WHAT THE TASK REQUIRES: A complete, word-for-word restatement of the entries is needed.

RECORD EXTRACTS:
====================

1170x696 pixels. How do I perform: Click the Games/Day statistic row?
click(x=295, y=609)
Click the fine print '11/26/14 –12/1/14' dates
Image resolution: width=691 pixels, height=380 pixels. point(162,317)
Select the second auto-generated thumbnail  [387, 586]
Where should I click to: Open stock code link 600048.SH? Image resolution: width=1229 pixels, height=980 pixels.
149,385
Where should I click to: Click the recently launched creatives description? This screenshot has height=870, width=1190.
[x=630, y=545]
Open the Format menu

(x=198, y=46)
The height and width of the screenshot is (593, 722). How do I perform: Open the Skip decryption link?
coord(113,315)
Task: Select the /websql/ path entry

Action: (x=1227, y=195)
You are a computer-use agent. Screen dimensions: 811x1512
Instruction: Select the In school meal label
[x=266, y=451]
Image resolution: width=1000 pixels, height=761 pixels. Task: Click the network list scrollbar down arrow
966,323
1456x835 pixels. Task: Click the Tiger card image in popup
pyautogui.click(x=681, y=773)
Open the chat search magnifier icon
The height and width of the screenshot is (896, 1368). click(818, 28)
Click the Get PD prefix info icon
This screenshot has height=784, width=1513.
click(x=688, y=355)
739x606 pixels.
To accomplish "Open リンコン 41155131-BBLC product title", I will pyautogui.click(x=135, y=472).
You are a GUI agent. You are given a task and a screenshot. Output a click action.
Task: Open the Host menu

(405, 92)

====================

TASK ANSWER:
1170x696 pixels. How do I perform: Click the Games/Day statistic row?
click(x=295, y=609)
Click the fine print '11/26/14 –12/1/14' dates
Image resolution: width=691 pixels, height=380 pixels. point(162,317)
Select the second auto-generated thumbnail  [387, 586]
Where should I click to: Open stock code link 600048.SH? Image resolution: width=1229 pixels, height=980 pixels.
149,385
Where should I click to: Click the recently launched creatives description? This screenshot has height=870, width=1190.
[x=630, y=545]
Open the Format menu

(x=198, y=46)
The height and width of the screenshot is (593, 722). How do I perform: Open the Skip decryption link?
coord(113,315)
Task: Select the /websql/ path entry

Action: (x=1227, y=195)
You are a computer-use agent. Screen dimensions: 811x1512
Instruction: Select the In school meal label
[x=266, y=451]
Image resolution: width=1000 pixels, height=761 pixels. Task: Click the network list scrollbar down arrow
966,323
1456x835 pixels. Task: Click the Tiger card image in popup
pyautogui.click(x=681, y=773)
Open the chat search magnifier icon
The height and width of the screenshot is (896, 1368). click(818, 28)
Click the Get PD prefix info icon
This screenshot has height=784, width=1513.
click(x=688, y=355)
739x606 pixels.
To accomplish "Open リンコン 41155131-BBLC product title", I will pyautogui.click(x=135, y=472).
You are a GUI agent. You are given a task and a screenshot. Output a click action.
Task: Open the Host menu

(405, 92)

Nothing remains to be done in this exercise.